Could you set down the records word for word, starting at the line containing "The height and" and ending at the line containing "click(x=1180, y=178)"? Leave the pictures out of your answer.

**Provided information**
********************

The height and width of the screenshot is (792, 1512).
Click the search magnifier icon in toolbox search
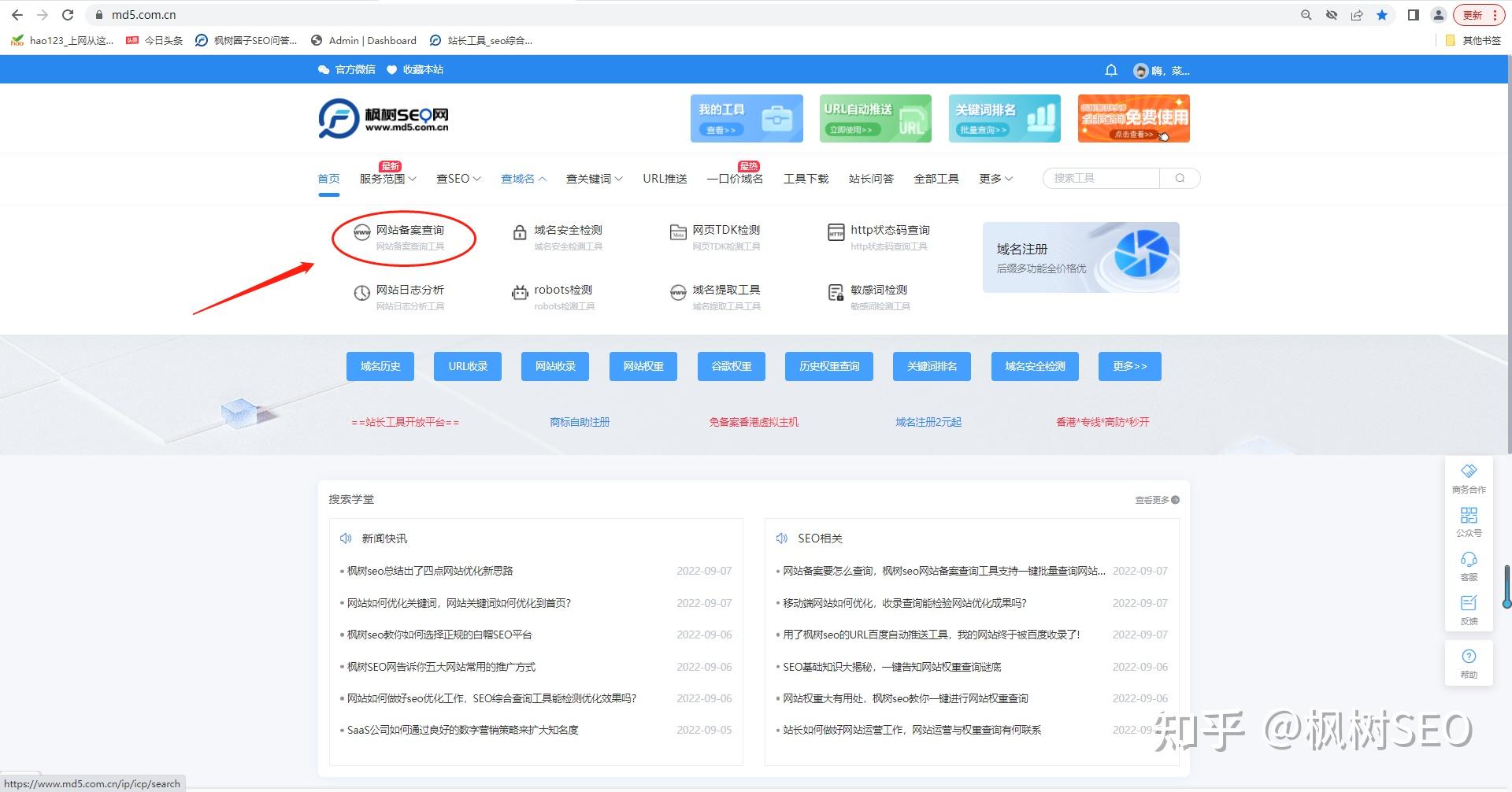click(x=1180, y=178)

********************

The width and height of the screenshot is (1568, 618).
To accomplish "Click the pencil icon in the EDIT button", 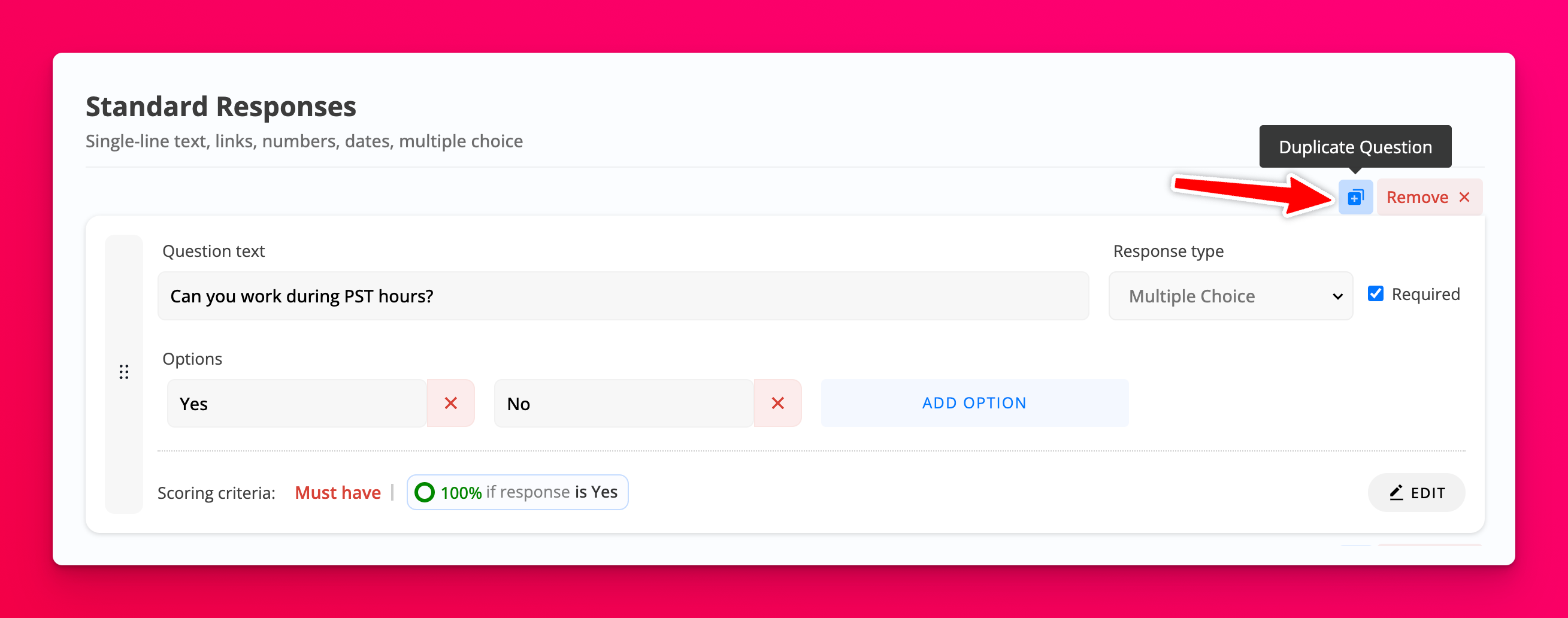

********************

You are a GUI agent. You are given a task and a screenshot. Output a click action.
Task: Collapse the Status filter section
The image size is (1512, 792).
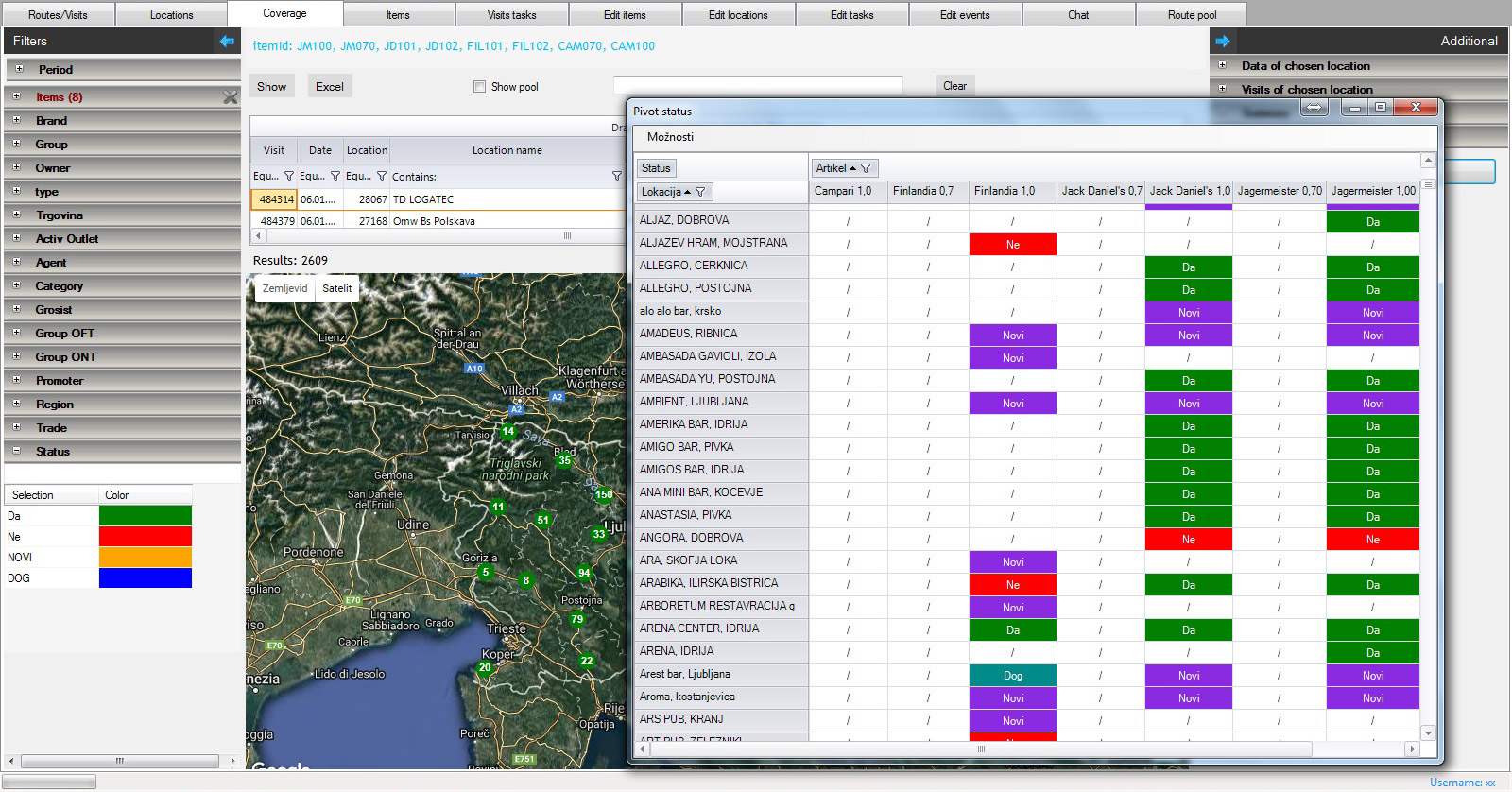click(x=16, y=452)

********************

**Task output**
The height and width of the screenshot is (792, 1512).
Click the search magnifier icon in toolbox search
click(x=1180, y=178)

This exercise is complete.